Some economists assert that a single-payer approach will definitely lower overall health care costs, largely due to reducing administrative costs and profit, and creating efficiencies associated with centralized administration. Moreover, even with a mostly private health care delivery system, there are significant cost advantages of a single-payer approach. However, going from the current complex and expensive health care system to single payer is not by itself going to solve the cost problem. Specifically, there would need to be a larger role for the government in price controls, including setting prices for reimbursement rates, even implementing annual budgets for hospitals to keep costs under control. This would be a significant political and practical departure from the current status of private payer-provider negotiations that result in significant variation in prices paid.
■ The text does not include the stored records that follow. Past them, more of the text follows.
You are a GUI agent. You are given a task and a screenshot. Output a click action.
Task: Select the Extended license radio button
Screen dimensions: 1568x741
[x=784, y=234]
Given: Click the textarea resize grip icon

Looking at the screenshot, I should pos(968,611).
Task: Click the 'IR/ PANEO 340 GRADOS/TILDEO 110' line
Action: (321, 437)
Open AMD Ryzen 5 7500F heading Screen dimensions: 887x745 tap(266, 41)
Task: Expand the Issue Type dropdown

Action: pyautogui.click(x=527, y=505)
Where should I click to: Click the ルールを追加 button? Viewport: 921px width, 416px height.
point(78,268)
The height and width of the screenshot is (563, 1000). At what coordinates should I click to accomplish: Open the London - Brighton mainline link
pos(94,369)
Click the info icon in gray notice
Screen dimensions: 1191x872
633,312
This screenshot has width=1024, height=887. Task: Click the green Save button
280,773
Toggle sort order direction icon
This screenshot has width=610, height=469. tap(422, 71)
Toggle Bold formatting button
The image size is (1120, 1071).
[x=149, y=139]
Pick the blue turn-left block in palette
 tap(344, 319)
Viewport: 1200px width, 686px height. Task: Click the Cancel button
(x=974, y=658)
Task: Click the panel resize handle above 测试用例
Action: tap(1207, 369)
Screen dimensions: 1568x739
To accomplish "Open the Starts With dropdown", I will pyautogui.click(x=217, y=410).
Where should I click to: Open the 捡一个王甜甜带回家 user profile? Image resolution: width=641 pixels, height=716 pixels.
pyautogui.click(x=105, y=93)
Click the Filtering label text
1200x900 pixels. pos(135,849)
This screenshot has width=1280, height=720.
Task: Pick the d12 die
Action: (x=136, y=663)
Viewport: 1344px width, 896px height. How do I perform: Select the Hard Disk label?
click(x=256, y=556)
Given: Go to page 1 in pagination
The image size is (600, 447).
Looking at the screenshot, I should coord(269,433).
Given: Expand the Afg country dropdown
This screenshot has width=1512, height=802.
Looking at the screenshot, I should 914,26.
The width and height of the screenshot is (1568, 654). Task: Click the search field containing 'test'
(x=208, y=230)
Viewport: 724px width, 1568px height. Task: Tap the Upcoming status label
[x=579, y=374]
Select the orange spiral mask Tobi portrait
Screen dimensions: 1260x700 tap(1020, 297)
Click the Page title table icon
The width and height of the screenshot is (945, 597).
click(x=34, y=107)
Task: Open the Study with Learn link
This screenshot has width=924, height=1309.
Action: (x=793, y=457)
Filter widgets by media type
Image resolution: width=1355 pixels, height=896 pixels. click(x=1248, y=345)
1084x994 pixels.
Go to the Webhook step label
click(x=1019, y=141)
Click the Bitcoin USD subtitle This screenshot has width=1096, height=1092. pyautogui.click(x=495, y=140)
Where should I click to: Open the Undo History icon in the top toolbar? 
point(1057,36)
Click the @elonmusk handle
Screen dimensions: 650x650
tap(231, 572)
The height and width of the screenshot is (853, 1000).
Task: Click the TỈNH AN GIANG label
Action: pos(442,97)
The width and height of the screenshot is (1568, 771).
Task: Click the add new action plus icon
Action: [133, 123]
You may have heard analysts suggest that there is enough money in the system already to cover everyone—you would effectively be moving the money flowing into the system from the current mixed financing schemes (for example, employers, employees, beneficiaries, and government) to taxation. The challenge remains, how do you get from here to there? You cannot flip a switch and implement single payer overnight. So, there will need to be an influx of revenue to start. Initial costs—particularly higher taxes—continue to be a concern for states seeking to pass or implement a single-payer approach, as we have seen most recently in California, Colorado, and Vermont. Similarly, an analysis of the financial feasibility of then-candidate for president Bernie Sander’s proposal for a national single-payer system further highlights this challenge, suggesting that the proposed tax increases would not be enough to fully finance the plan. Importantly, all of these financing estimates depend on the assumptions made about how the redistribution of health care financing will play out as well as concurrent government price controls, reimbursement rates, and utilization trends in the new system—all of which are at best unknowable and at worst highly political.

Where Does This Leave Us?

A single-payer health care system in the United States could eliminate the private health insurance system as we know it, squeeze costs out of the system by reducing administrative expenses and instituting global budgets, and provide universal coverage, while at the same time maintaining the independence of providers. However, it is worth noting, one person’s waste is another person’s job. Not surprisingly, significant political barriers to transitioning to such a system remain—the persuasive rhetoric to generate fear of government-run health care, the power of the health insurance lobby, and opposition by some health care providers groups—further reducing the likelihood of a feasible single-payer proposal any time soon.

In the meantime, more incremental strategies such as adding a public option to state health insurance exchanges, lowering the age of eligibility for the current Medicare program, or enabling people to buy in to Medicare may make for less contentious proposals. However, they will not confer the cost saving advantages of a truly single-payer system.

Author’s Note

Signe Peterson Flieger has a career development professorship funded by Tufts Health Plan.